The difference between where a business is now and where it’s headed can be a huge deciding factor in how its viewed externally, particularly by investors.
Take Apple’s most recent financial statement as an example. Last week it reported quarterly revenues of $50.6 billion, of which around $10.5 billion was profit. That’s certainly not bad for three months at any company.
However, as the figures marked a 13-percent decline in revenues in a year-on-year comparison – and as the iPhone makes up a huge part of Apple’s revenues and profits, the market was clearly spooked. Apple’s stock price dropped around 8 percent at the announcement of the figures; for 13 straight quarters, investors haven’t had to worry about the trajectory of the company. Now, it seems some are getting concerned.
For Apple CEO Tim Cook’s part in this, he says the quarterly decline is a temporary blip in the company’s financial performance caused by macroeconomic conditions. He also says that the market as a whole will improve, and that Apple’s position within it most certainly would.
However, incredibly vague comments Cook’s made about the next iPhone being “a device people can’t live without” now sound a little hollow in with that context.
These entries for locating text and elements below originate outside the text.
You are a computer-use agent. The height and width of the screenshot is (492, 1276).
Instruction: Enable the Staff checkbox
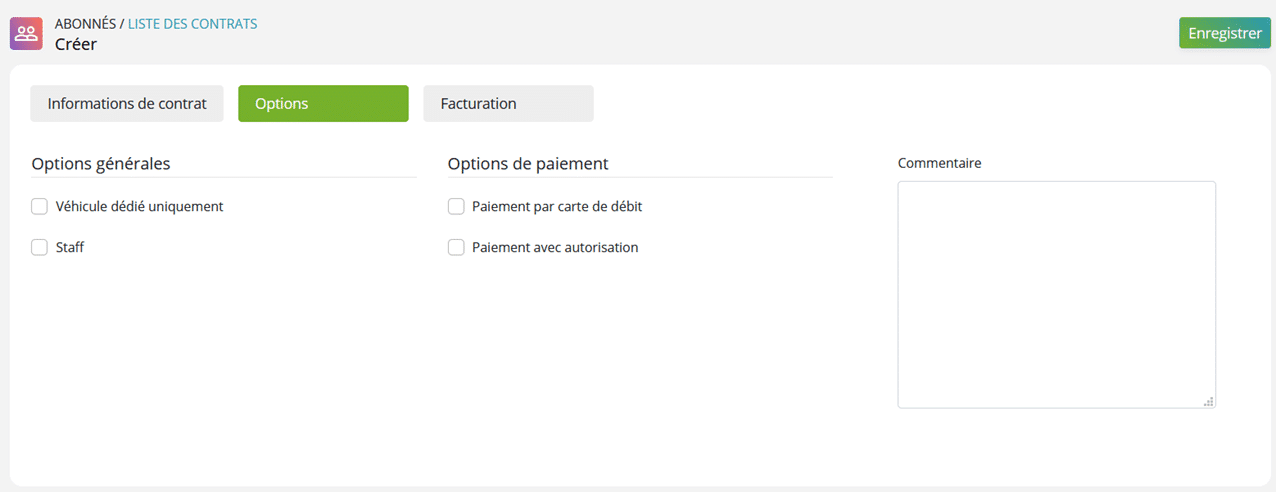39,247
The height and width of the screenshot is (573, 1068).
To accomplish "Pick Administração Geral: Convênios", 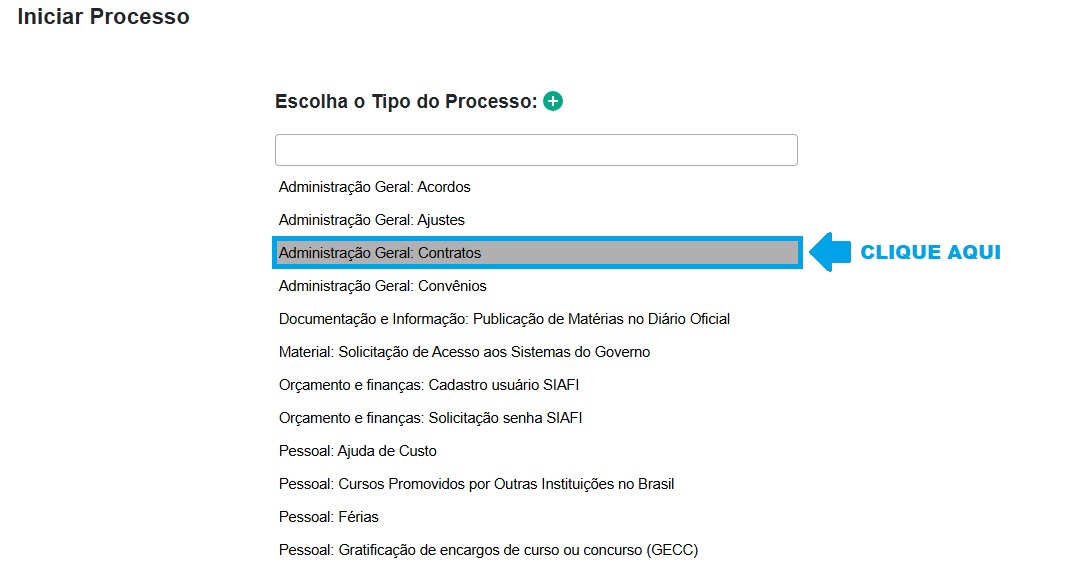I will (383, 286).
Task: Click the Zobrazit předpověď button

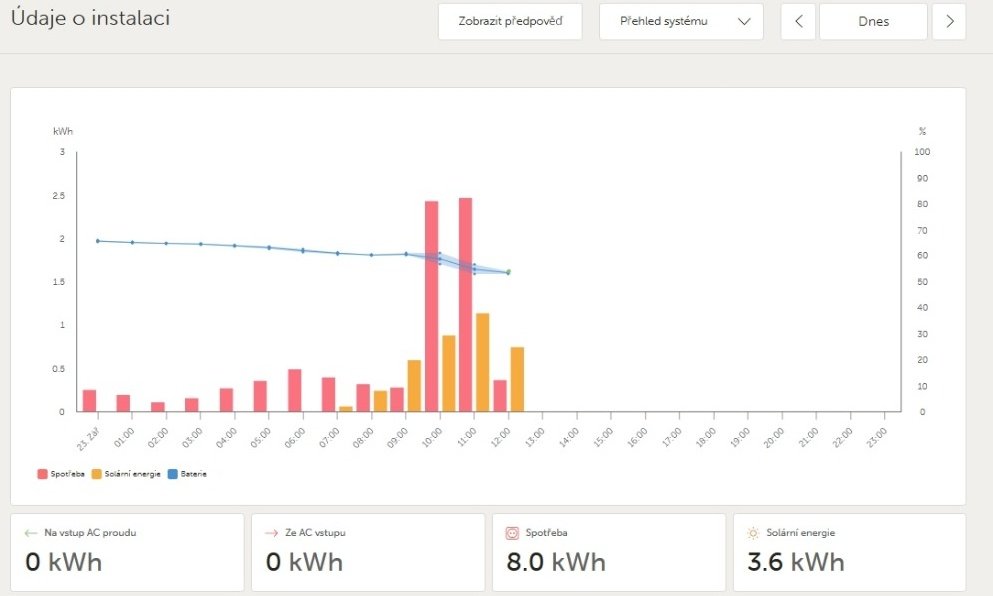Action: click(510, 21)
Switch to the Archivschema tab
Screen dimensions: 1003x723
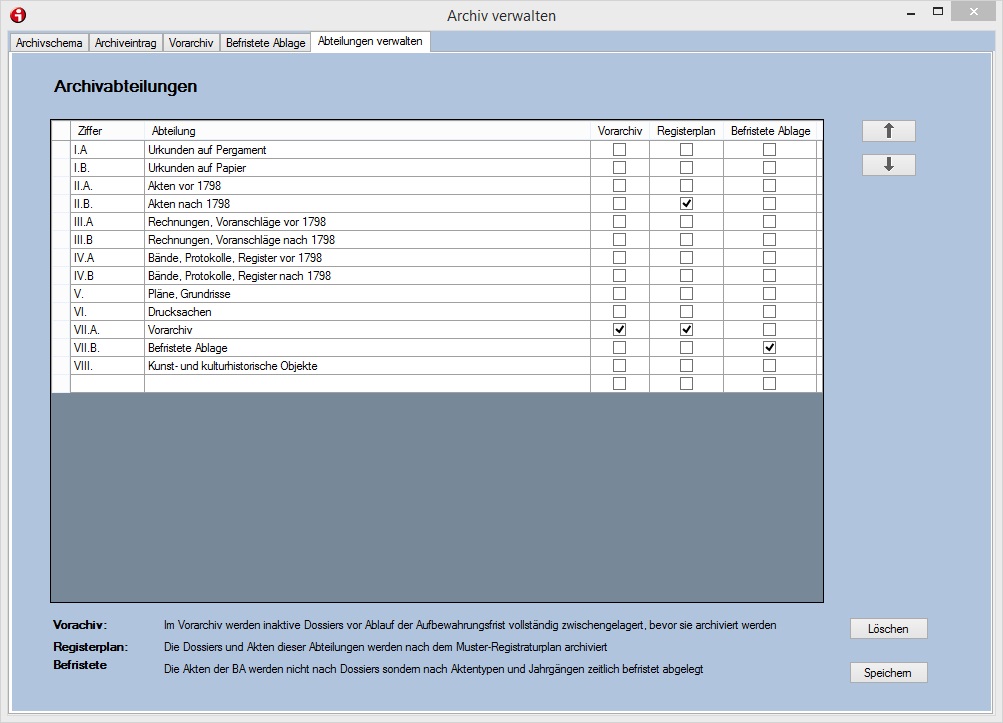(49, 43)
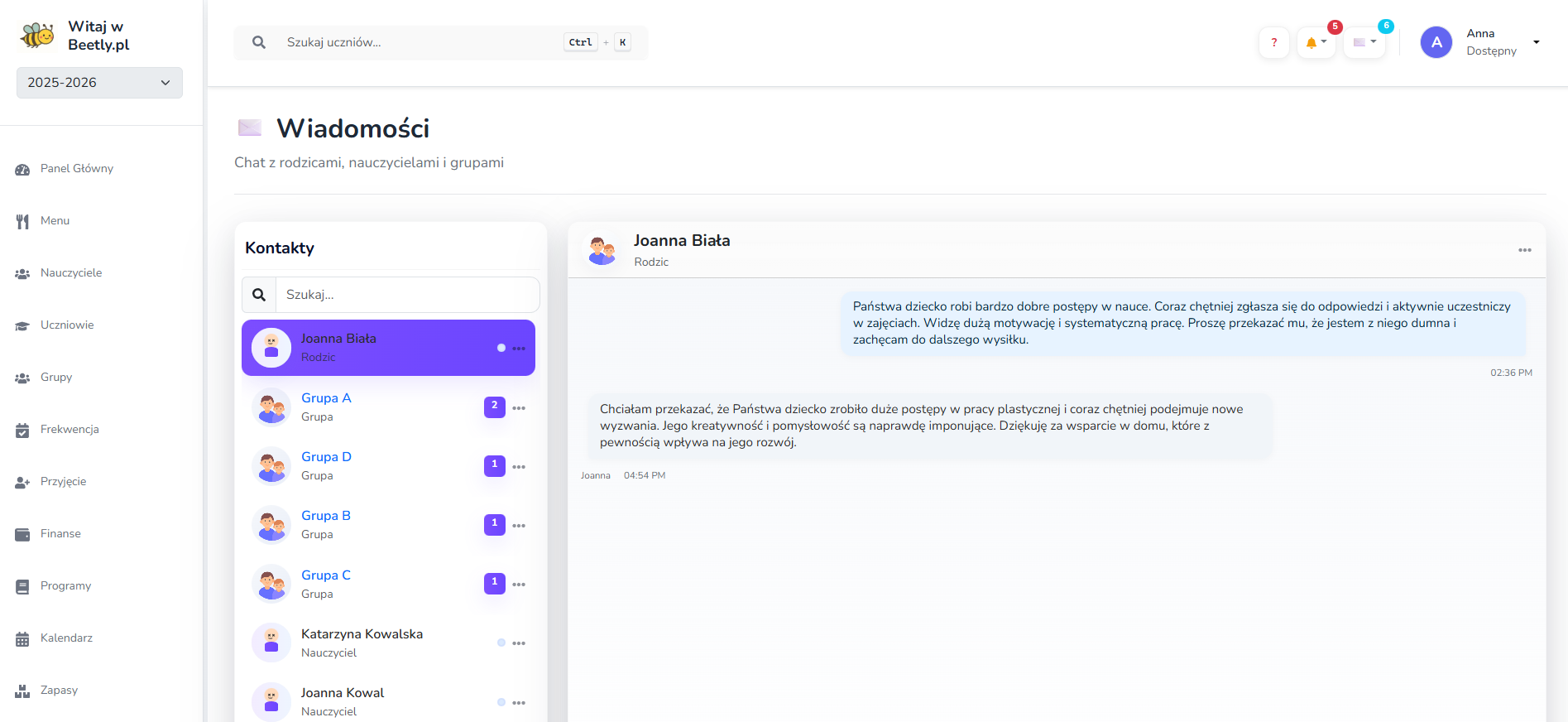Click the Grupa A group avatar
This screenshot has width=1568, height=722.
pyautogui.click(x=271, y=407)
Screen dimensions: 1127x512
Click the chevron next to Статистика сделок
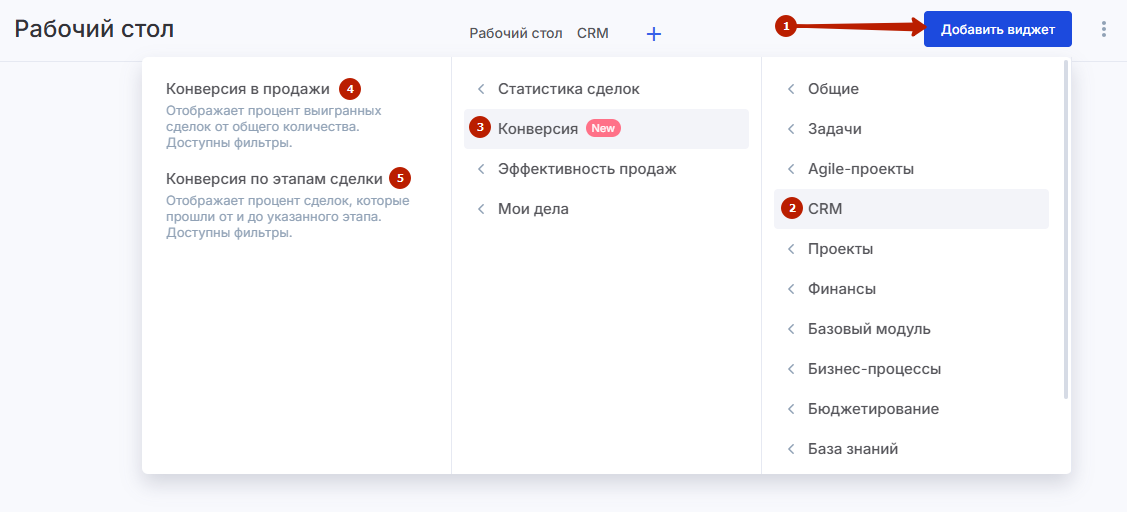click(x=481, y=89)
A little like a company trying hard to prevent a bigger impact on its stock price above all else.
Unless, of course, Apple’s next product is air, water, food, shelter or perhaps indeed the somewhat more abstract concept of love, it’s simply more hyperbole from a company known to be world-class at it already.
Mix in that Apple has always trumpeted China as a potential growth market, but that it underperformed last quarter and that people seem to be falling out of love with the device and it sounds even more like a plaintive plea for buyers and investors not to start downgrading the company too far just yet.
As I said at the start, there’s a world of difference between your current position and its trajectory. It’s clearly the latter that Cook’s most recent assurances were trying to assuage, but it’s not a move we’re used to seeing Apple have to make.
Nonetheless, with another $10 billion in profit in the last three months alone, Cook’s probably not very concerned just yet. Better watch that trajectory though.